Nobody really knows what to do in this situation.
Everyone is trying to do what is best.
But the time to be silent has passed.
We are here at Hillsdale College to study the good, the true, and the beautiful.
Our honor code says, “Through education a student will rise to self-government.”
We say that college is a partnership. But I do not see this happening here lately.
I see a college that is giving in to the demands of the state. I see a student body that is allowing its life to be dictated to it, no matter its convictions to the contrary.
I have been just as guilty. I have stayed silent about what I believe. But I believe we can’t do this any longer. We are at a point where, in order to pursue what the college claims to believe in, the students must stop complying.
We must govern ourselves, trust our fellow students, and live our lives without constant fear of the coronavirus.
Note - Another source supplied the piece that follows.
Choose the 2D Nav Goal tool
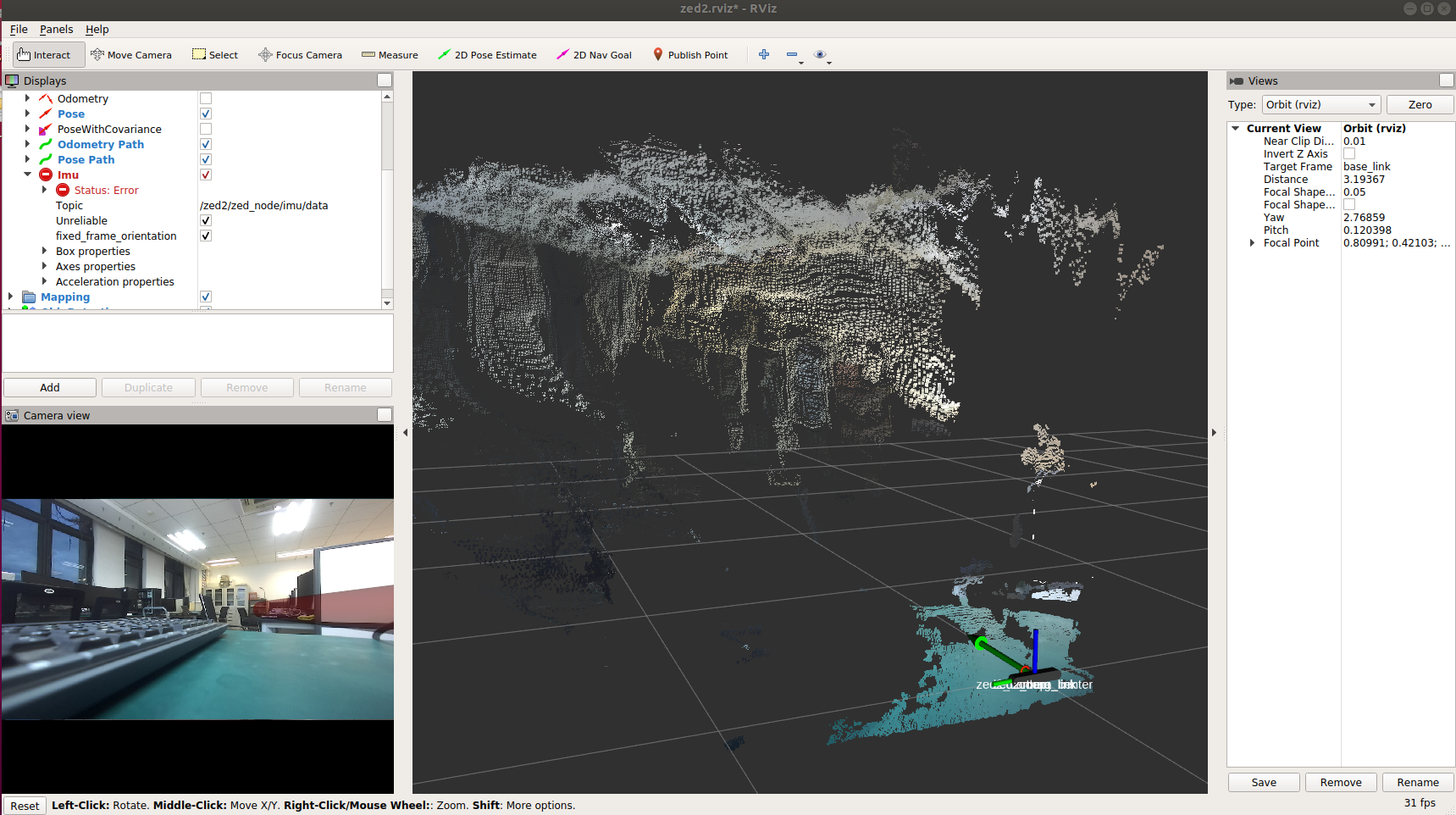1456x815 pixels. (x=594, y=54)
We are living in constant fear of who can contact-trace you, fear of who may be sick, and fear of being guilted by fellow students for not doing the “right” thing. But if my moral compass has to be adjusted to what someone else says is right, is that truly the right thing?
We all chose Hillsdale for the freedom to grow, to learn, and to be the best human beings possible. We must ask ourselves: are we achieving that goal right now?
How is this an “in-person” semester if many healthy students are confined to their rooms?
Is contact-isolating nearly 20% of students, though many are asymptomatic and not a single COVID-19 case has resulted in hospitalization, either “true” or “the good?” Is watching class via Zoom while alone in your room “partnership?” Is turning in our friends for contact-tracing “the beautiful?”
Hillsdale’s beliefs are easy to believe when times are good, but now is the time to prove that we can practice what we preach. Now is the time for Hillsdale College to show that we can govern ourselves.
I know some are at risk. I know some are scared. I do not want to discount that risk and fear. But responsibility for one’s health falls to that person alone. That is what self-government means. You cannot rely on administration or government to protect you from everything.
Now is not the time to hand over more power to the government, but to take back what we see as right and moral, by fighting for what Hillsdale believes in: college as a partnership. Allowing students to grow and govern themselves, trusting us to do what is right by our own consciences, is the best way to protect ourselves and our college.
The protection of the college cannot fall on mask mandates and quarantining the healthy to support it. It must fall on the protection of our ideals and what we do here. If we wish to remain a standard of freedom and self-governance in higher education, we must stay true to our teachings and fight for what we believe in. We must learn, live, and grow together — not “together apart.”
Hillsdale College students should demonstrate that we are not sheep, though much of the rest of the nation may be. This is our moment to demonstrate the virtues of the self-governance we praise.
Marleigh Kerr is a sophomore studying politics and religion.